«Legge ammazza imprese servita», Confimprenditori: grazie Bonafede

L'ANALISI. La critica di Gerardo Santoli: sotto silenzio è passato il nuovo ‘Codice della crisi d’impresa’, tagliola pesantissima sulle piccole attività che mette a rischio 35mila negozi e, di fatto, rende impossibile aprire nuovi esercizi

Confimprenditori l’ha definito una legge «ammazza imprese» il «Codice della crisi d’impresa e dell’insolvenza», pubblicata in Gazzetta Ufficiale del 14 febbraio 2019, in attuazione della legge 19 ottobre 2017, n 155. Il Vicepresidente Gerardo Santoli rilancia la critica della sua organizzazione ad una regola che cancella la responsabilità limitata delle società, mettendo a rischio negozi ed esercizi. Di seguito l’analisi.


UN’ALTRA LEGGE NEMICA DELLE AZIENDE SI AGGIUNGE ALL’ISTERIA NORMATIVA CHE RENDE LA VITA IMPOSSIBILE AGLI IMPRENDITORI. È ORA DI DIRE BASTA

di Gerardo Santoli | Vicepresidente di Confimprenditori

Gerardo Santoli, Vicepresidente di Confimprenditori

Sotto silenzio, è passata la legge ammazza imprese. Il nuovo ‘Codice della crisi d’impresa’, voluto dal ministro Bonafede e già ribattezzato “codice per mettere in crisi l’impresa”, è infatti una tagliola pesantissima sulle piccole attività che mette a rischio 35mila negozi e, di fatto, rende impossibile aprire nuovi esercizi. Si aggiungono costi e adempimenti amministrativi in un contesto già molto difficile, in cui il profitto è visto come “sterco del demonio” e ogni imprenditore è penalizzato, mentre dovrebbe essere elogiato. La riforma commette due errori fondamentali. Cancella il concetto di “responsabilità limitata”, per cui chi si assume il rischio di un’iniziativa imprenditoriale rischia di rispondere con il patrimonio personale nel caso in cui le cose vadano male. E poi obbliga ad assumere un “delatore”, una sentinella che dovrebbe avvertire il titolare in caso di potenziali irregolarità.

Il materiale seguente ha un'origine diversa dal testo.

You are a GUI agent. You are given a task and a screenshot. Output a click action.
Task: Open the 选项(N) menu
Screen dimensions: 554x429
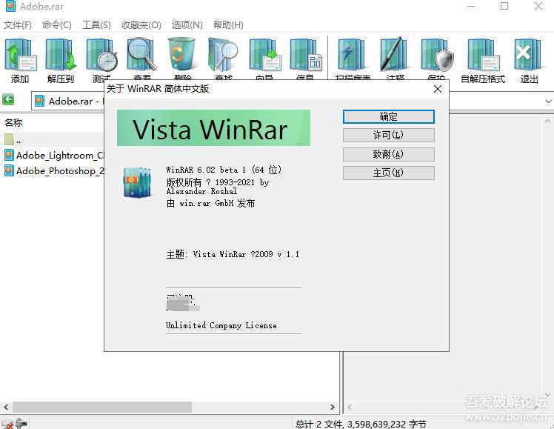click(187, 25)
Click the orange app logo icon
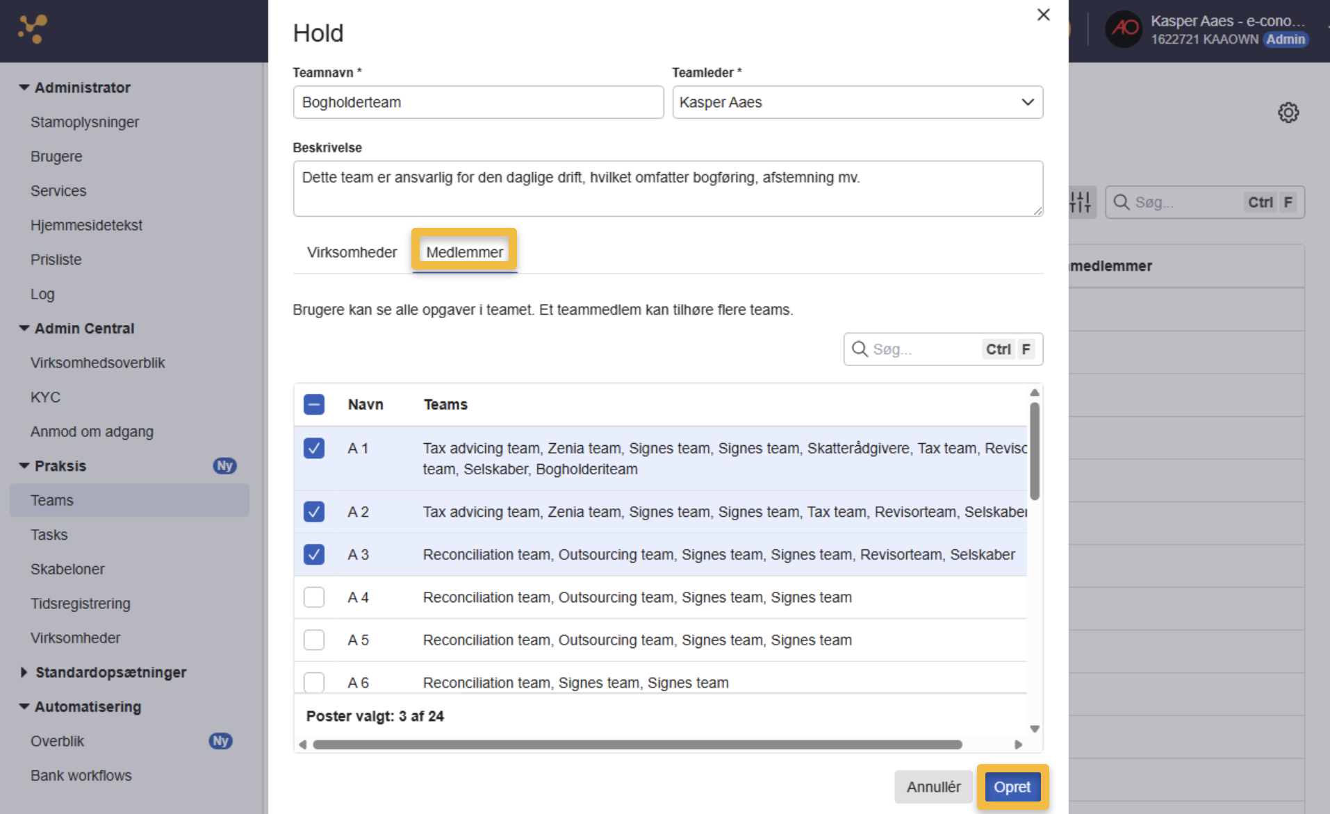Viewport: 1330px width, 814px height. (32, 28)
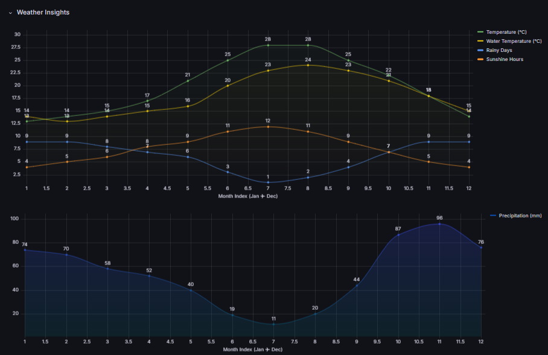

Il Ministro della Giustizia, Alfonso Bonafede

Ma, poiché queste pesanti responsabilità legali dovrebbero essere svolte in cambio di poche migliaia di euro, è evidente che nessuno voglia farlo. E, vista l’assurdità della legge, non è casuale nemmeno che solo un’azienda su quattro si sia messa in regola nonostante i termini siano scaduti a ottobre 2019. Ecco, sembra quasi che si voglia scoraggiare quei pochi che ancora credono nell’imprenditoria e vogliono mettersi in gioco. Tra l’altro, questi aggravi si sommano a molti altri. Secondo la Cgia le ultime norme produrranno 3,2 miliardi di maggiori costi burocratici, che si aggiungono agli oltre 57 miliardi spesi ogni anno dalle aziende per essere in regola con la pubblica amministrazione. Sono più di 60 giorni di lavoro, l’8% della ricchezza nazionale prodotta ogni anno. Insomma, se già è difficile fare impresa normalmente, come dice la parola stessa, in Italia sta diventando (un’impresa) impossibile. Eppure non si può fare a meno delle imprese, perché sono quelle che creano ricchezza, pagano stipendi, diffondono benessere. Per cui è ora di dire basta a questa concezione anti-sviluppista che criminalizza il profitto e rende la vita degli imprenditori ogni giorno più difficile, basta a questa isteria normativa che complica la vita a chi mette soldi, tempo, ed energia nelle proprie attività. A chi ancora ci crede.